意大利總統塞爾焦·馬塔雷拉幾乎是在看到惡魔影像的瞬間,就感到一陣眩暈,仿佛看到了米開朗基羅在西斯廷教堂繪制的《最後審判》中那些受罰靈魂的具現化。他下意識地握緊了胸前的十字架。
“聖父保佑……”他低聲祈禱,周圍的高級官員和軍方将領們也大多面色慘白。意大利,這個天主教世界的中心,受到的沖擊尤爲直接和猛烈。
“教廷……教廷知道些什麽?”一位将領忍不住問道,聲音沙啞。
“我們已經緊急聯系了梵蒂岡。”外交部長彙報,語氣前所未有的凝重,“初步反饋……教廷内部也極爲震驚。他們的秘密檔案館中,确實有關于‘實體化邪惡’的古老記載,但一直被視爲……象征性的神學概念。”
“現在它們不再是概念了!”馬塔雷拉總統的聲音帶着一絲絕望的憤怒,“它們出現在了遠東!下一次,會不會出現在聖彼得廣場?用它們的閃電戟,摧毀貝爾尼尼的柱廊?!”這個想象讓所有人不寒而栗。
意大利的軍力,無論是爲了應對饕餮還是惡魔,都顯得力不從心。
“我們必須緊緊抱住最粗壯的大腿。”一位精于現實政治的顧問低聲說道,“中國,現在是唯一證明有能力砍斷這些惡魔爪牙的國家。
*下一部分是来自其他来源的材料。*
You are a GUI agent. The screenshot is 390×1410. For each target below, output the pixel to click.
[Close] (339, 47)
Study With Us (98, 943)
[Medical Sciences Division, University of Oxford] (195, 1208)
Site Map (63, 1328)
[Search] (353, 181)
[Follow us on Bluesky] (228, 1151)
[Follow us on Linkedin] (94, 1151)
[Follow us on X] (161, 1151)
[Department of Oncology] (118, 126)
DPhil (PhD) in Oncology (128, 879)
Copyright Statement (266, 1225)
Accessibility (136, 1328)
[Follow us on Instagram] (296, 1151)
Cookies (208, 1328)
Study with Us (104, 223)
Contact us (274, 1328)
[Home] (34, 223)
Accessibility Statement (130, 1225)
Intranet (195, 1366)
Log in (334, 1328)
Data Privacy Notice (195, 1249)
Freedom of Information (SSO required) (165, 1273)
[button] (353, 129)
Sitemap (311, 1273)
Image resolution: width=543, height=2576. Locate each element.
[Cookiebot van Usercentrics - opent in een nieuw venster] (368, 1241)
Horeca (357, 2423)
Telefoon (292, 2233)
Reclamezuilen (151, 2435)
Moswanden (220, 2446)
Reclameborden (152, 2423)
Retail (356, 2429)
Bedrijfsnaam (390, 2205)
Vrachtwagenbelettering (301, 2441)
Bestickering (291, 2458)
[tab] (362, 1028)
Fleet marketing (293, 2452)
面子、尊嚴,在生存面前都是次要的。”
馬塔雷拉總統沉默良久,最終沉重地點了點頭:“以我的名義,緻電北京。表達意大利人民對中國人民英勇抗擊黑暗勢力的最高敬意。同時,正式提出,我們希望成爲歐盟内與中國在‘超自然威脅防禦’領域的首要合作夥伴。我們願意開放所有……我是說所有,包括一些曆史遺迹和古老傳承地的研究權限,換取中國的技術分享和安全保障。”
倫敦(補充細節)。
在唐甯街十号的會議上,那種恐懼更爲複雜,夾雜着盎格魯-撒克遜傳說中林地精怪、凱爾特德魯伊記載的影界生物,以及基督教地獄惡魔的混合形象。惡魔的現身,仿佛喚醒了不列颠群島地下沉睡的無數古老邪靈。
“……我們的‘圓桌騎士’計劃必須立刻進入實戰化階段!”首相幾乎是咬着牙下達命令,“同時,告訴北京,我們可以在全球海洋監控、以及……一些他們可能感興趣的、關于‘阿瓦隆’和‘巨石陣’能量場的古老研究上,進行最深入的交換。”
這一夜,整個歐羅巴大陸,從萊茵河到泰晤士河,從阿爾卑斯山到亞平甯半島,都沉浸在一種源自文明根底的戰栗之中。惡魔的出現,撕開了他們用理性、科學與現代化構築的脆弱外殼,暴露出了其下湧動數千年的、對未知黑暗的原始恐懼。而能夠直面并斬滅這份恐懼的東方力量,在這一刻,不再是地緣政治的競争者,而是成爲了他們在絕望黑暗中,所能窺見的、唯一可能依賴的微弱曙光。歐洲,這個曾經的世界的中心,正被迫低下高傲的頭顱,開始以全新的、帶着敬畏與惶恐的目光,重新審視自己在未來秩序中的位置。